*** Opening of Source information ***

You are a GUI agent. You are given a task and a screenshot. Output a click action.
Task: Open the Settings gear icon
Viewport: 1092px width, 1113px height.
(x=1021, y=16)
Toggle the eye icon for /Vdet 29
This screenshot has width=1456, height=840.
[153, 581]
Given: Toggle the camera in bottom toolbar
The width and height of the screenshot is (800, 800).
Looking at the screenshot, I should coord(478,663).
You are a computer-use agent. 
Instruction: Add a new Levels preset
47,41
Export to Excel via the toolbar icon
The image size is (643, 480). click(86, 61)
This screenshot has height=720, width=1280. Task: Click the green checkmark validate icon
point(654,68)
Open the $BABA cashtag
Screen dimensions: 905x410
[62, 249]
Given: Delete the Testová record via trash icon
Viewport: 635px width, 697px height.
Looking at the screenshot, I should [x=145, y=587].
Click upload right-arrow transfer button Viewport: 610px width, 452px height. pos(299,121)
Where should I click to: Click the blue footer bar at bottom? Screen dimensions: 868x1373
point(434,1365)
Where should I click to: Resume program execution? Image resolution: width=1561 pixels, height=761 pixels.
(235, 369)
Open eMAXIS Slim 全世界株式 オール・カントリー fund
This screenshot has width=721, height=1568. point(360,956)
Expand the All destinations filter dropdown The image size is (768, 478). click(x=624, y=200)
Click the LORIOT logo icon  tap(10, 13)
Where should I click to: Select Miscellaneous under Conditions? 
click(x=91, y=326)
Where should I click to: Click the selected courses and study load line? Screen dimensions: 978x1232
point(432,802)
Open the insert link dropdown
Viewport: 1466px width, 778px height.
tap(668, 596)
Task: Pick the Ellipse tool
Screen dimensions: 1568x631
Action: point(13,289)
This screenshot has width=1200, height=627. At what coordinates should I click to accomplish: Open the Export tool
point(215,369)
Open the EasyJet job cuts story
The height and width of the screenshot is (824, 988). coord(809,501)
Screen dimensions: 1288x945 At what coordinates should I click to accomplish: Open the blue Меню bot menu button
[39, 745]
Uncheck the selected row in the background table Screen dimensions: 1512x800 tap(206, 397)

*** Close of Source information ***

_What to do_
For the listing above, find how many lines hold the word "agent". Only the number should be written.

_Response below_
2